__What you have to do__.
Skip every picture, then write out exactly the lines of the listing below from the line that contains "MSI CX70 2QF Notebook (59, 374)" through the final line.

__Material for this task__.

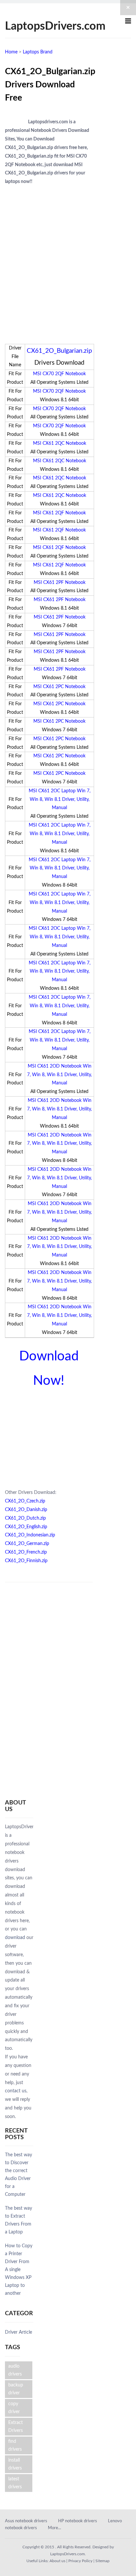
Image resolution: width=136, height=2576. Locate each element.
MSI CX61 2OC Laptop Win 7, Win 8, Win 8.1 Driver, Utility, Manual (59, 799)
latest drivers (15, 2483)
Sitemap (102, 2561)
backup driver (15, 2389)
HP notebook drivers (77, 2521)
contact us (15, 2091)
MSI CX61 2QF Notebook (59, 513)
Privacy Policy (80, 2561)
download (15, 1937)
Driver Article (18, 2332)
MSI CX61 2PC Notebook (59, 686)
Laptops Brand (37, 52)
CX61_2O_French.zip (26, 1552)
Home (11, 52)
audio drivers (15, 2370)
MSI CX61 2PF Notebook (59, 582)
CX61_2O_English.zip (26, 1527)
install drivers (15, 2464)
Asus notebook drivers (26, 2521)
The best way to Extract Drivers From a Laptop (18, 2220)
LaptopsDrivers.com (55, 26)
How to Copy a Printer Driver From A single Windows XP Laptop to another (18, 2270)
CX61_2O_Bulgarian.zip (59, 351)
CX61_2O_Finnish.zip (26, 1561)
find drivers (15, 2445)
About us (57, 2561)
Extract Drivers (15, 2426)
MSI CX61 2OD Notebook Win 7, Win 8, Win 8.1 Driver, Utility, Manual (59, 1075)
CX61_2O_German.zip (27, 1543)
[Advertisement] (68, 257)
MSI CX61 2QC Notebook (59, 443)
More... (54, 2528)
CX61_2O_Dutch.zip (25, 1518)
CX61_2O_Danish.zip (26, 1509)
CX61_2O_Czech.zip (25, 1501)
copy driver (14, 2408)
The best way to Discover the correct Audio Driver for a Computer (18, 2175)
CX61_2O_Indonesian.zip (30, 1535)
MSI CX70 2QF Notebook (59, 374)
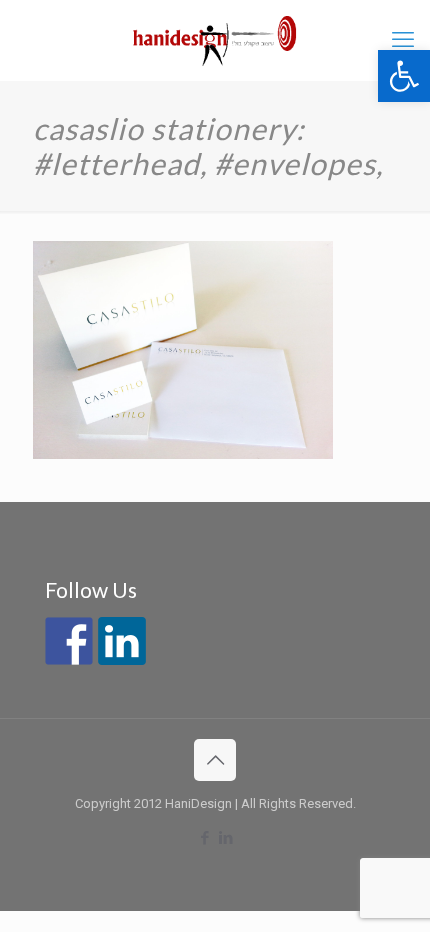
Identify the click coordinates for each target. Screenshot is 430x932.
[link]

__Result for this exercise__.
MSI CX70 2QF Notebook (59, 374)
Identify the click coordinates for each target. Screenshot is 430x932.
[link]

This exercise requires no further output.